#### EXTRACT PROVIDED ####
Next Words for a Fruitful Lay Ministry
What does the word Field have to do with lay ministry? Well, maybe the image of an empty field isn’t what we’re after. But perhaps a field crowded with people isn’t far off.
Our Methodist roots are in the field – literally. In 1739 John Wesley found that very few people were in the church building, so he began to preach outside – in a field near Bristol, England. The result? About 3,000 people heard the Gospel message of grace that day! And after that first submission to go against tradition and “be more vile,” as he wrote, Wesley’s greatest preaching impact was outside where the people were.
In America, the Methodist movement grew largely because leaders also went where the people were. They didn’t stay in the church building waiting for folks to come. They went outside, meeting in homes or public meeting houses, going west as the nation grew.
Jesus’ Great Commission, and thus our mission, is to “Go” with his authority and presence, and “make disciples of all nations” (Matt. 28:19). He didn’t say to wait for them to come, but to go out – into the streets, the restaurants, the workplaces, the lakeshore, even the field. Wherever the people are. The message of God’s love and grace in Jesus Christ is transformational, able to change the world one person at a time. But we have to get out of our comfortable pews, to “be more vile” as Wesley did, and take the message to them. Wherever they are. Ourselves. Laity and clergy alike.
What is your congregation’s mission “field”? Where is God calling you to “go” with the message of Jesus Christ? Where are the people – maybe younger people and more diverse people – that you can reach? That’s your “field”! And as you venture out, you discover that God is there already with those people, simply needing you to help a little in producing abundant fruit.
Next, we consider Connect. How does your lay ministry connect? Here are 3 primary ways:
First, we connect with God through Jesus Christ by regularly practicing the “means of grace” – worship, prayer, study of scripture, communion, fasting, etc. Being a disciple.
Second, we connect with people outside the church – reaching out to new people. Another way of expressing that is “connecting people with Jesus Christ.” Of course, in order to connect them with Jesus we must connect with them ourselves.
As lay persons, we have multiple places and opportunities to connect with people. Or, to use a common phrase, to “network.” If you think about it, our connections with people are amazing -- we have many more than we might have guessed. Work, family, school, neighborhood, community organizations, kids’ activities – all provide additional connections with people. What a fantastic opportunity for God to reach people with the truth and life of Jesus Christ – through us and our connections! Then to help them connect and grow through worship, small groups, mission projects, and other ministries of the church.
####
__WORK INSTRUCTIONS__
1) In the piece on lay ministry, which settings are named as providing additional connections with people? List every one.
2) Carry on the piece on lay ministry from the point where it stops.
#### INFORMATION SHOWN ####
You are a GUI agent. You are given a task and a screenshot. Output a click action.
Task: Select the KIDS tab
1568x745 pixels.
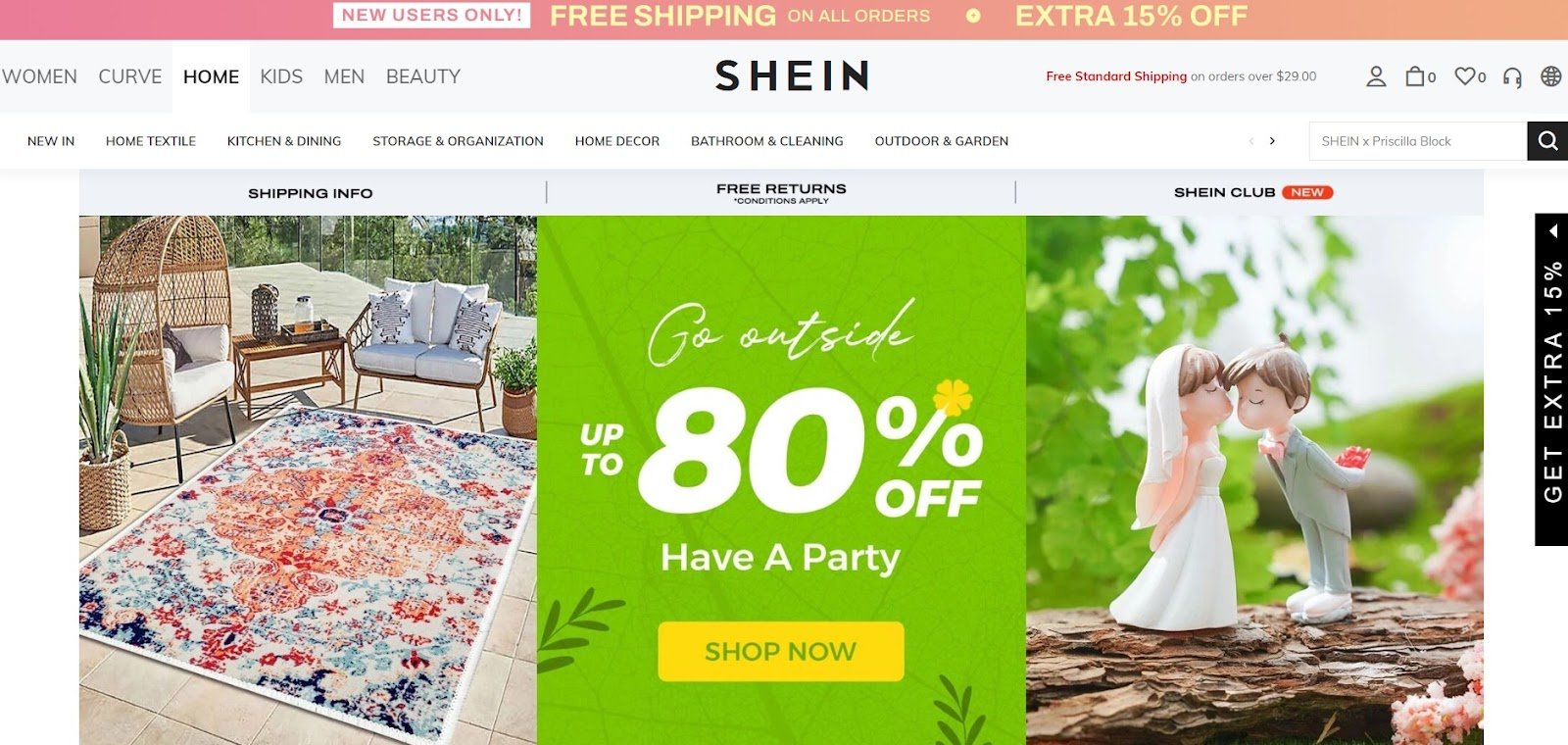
####
__OUTPUTS BY TASK__
1)
- Work
- Family
- School
- Neighborhood
- Community organizations
- Kids' activities

2)
Third, as leaders in ministry, we connect with each other. Our Methodist network of pastors, laity, and congregations is called a “connection.” You see the
word used a lot, at various levels, especially relating to conferences and districts. It reminds us that as United Methodist Christians we are connected in purpose and mission, working together with our unique gifts in our many places and situations. Scripture describes the church as the “body of Christ” with all of us connecting together as individuals using our gifts for the common purpose. (See Romans 12:5-8 and I Corinthians 12:4-28) Our gifts in ministry are most effective when we connect with others who bring their diverse gifts too – both pastors and laity.
The sixth word in the series is READ.
Good leaders realize they don’t know everything. As they lead, they must seek deeper knowledge for new situations – especially as their work becomes more fruitful. They must practice “continual learning.” One basic way to learn is to read – a lot.
Leaders must constantly keep in tune with what’s going on in our church, in our world, and with the people we care for. We must keep seeking new ideas, new insights, new ways of doing things that will energize our work – for the benefit of ourselves, yes, but most importantly for the benefit of the mission of those we lead. To grow. To be more fruitful.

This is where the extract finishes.